Returning a dictionary of ndarray causes memory le

2019-08-06 12:15发布

问题:

I am writing a c++ module for python. It takes a image, does some processing and returns a dictionary of images. I am having memory leaks which I can't figure out why..

I use opencv-ndarray-conversion to convert between cv::Mat and numpy.ndarray

I use Boost.Python to convert c++ code to python module.

I use the following python code to test the c++ module, while running htop to check the memory usage.

import cv2
import this_cpp_module

for i in xrange(100000):
    img = cv2.imread('a_640x480x3_image.png')
    ret = this_cpp_module.func(img)
    #this 'func' is mapping to one of the following c++ functions, using Boost.Python:
    #    func1, func2 or func3.

1, Converting the image does not cause memory leaks

using namespace boost::python;
PyObject * func1(PyObject *image)
{
    NDArrayConverter cvt;
    cv::Mat mat;
    mat = cvt.toMat(image);
    PyObject* ret = cvt.toNDArray(mat);
    return ret;
}

2, Constructing a dictionary and putting the image into it do not cause memory leaks

using namespace boost::python;
dict func2(PyObject *image)
{
    dict pyDict;    
    object objImage(handle<>(borrowed(image)));
    pyDict[std::string("key")] = objImage;    
    return pyDict;
}

3, But combining them causes the memory leaks (around 1MB per loop)

dict func3(PyObject *image)
{
    return func2(func1(image));
}

I cannot figure it out. Everything seems to be correct to me but combining them together just causes this problem.

回答1:

The leak is a result of func3() never properly disposing the temporary owned reference returned by func1(). To resolve this, func3() needs to do one of the following:

  • Explicitly invoke Py_DECREF() on the owned reference returned from func1() before returning from func3().
  • Manage the value returned by func1() with a boost::python::handle, as it will decrement the object's reference count when the handle is destroyed.

For example, func3() could be written as:

boost::python::dict func3(PyObject* image)
{
  // func1() returns an owned reference, so create a handle to keep the
  // object alive for at least as long as the handle remains alive.  The
  // handle will properly dispose of the reference.
  boost::python::handle<> handle(func1(image));
  return func2(handle.get());
}

For details on the original problem, when func1() returns, the returned object has a reference count of 1. Upon returning from func2() and func3(), the object has a reference count of 2. When the dict returned from func3() is destroyed, the object initially returned from func1() will have its reference count decremented by 1, resulting in the leaked object having a reference count of 1.


Here is a complete minimal example based on the original code:

#include <boost/python.hpp>

PyObject* func1(PyObject*)
{
  return PyList_New(0);
}

boost::python::dict func2(PyObject* obj)
{
  namespace python = boost::python;
  python::dict dict;
  python::handle<> handle(python::borrowed(obj));
  dict[std::string("key")] = python::object(handle);
  return dict;
}

boost::python::dict func3(PyObject* obj)
{
  // Fails to properly dispose of the owned reference returned by func1(),
  // resulting in a leak.

#### [CHALLENGE 1]
Reproduce the passage of the Boost.Python memory leak thread starting with "The leak is" and going on through "returning from func3().".
#### [CHALLENGE 2]
In the Boost.Python memory leak thread, roughly how much memory does combining the two functions leak on each loop?
The listing after this point is separate material from the Boost.Python memory leak thread.

Data items

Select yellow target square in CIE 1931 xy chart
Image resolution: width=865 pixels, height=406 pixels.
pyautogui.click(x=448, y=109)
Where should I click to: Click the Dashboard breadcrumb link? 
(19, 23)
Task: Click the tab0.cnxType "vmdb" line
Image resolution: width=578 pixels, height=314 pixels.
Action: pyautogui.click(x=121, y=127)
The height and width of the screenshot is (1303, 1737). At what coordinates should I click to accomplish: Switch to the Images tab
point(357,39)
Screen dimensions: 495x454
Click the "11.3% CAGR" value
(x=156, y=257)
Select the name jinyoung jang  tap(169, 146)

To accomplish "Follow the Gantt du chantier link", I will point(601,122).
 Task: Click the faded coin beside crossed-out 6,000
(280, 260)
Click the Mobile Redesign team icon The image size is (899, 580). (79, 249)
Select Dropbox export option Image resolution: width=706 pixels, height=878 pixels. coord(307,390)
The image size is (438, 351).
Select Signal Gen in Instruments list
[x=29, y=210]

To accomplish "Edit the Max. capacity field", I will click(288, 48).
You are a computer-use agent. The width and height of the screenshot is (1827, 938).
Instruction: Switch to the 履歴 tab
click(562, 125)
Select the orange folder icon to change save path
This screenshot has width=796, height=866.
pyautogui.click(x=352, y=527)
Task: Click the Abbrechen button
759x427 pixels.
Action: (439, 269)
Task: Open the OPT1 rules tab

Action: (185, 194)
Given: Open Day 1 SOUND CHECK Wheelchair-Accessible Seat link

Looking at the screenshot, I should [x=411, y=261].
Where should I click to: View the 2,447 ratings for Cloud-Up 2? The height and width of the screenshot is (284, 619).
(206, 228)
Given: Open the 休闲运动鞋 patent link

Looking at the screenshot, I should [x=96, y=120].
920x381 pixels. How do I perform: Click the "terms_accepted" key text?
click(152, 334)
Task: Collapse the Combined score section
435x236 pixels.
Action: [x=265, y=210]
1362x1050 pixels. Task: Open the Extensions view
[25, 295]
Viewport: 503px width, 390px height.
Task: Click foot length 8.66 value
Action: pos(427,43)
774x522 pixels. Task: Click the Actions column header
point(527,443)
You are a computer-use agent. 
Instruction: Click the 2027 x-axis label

#### [TASK OUTPUT 1]
The leak is a result of func3() never properly disposing the temporary owned reference returned by func1(). To resolve this, func3() needs to do one of the following:

  • Explicitly invoke Py_DECREF() on the owned reference returned from func1() before returning from func3().

#### [TASK OUTPUT 2]
Around 1MB per loop.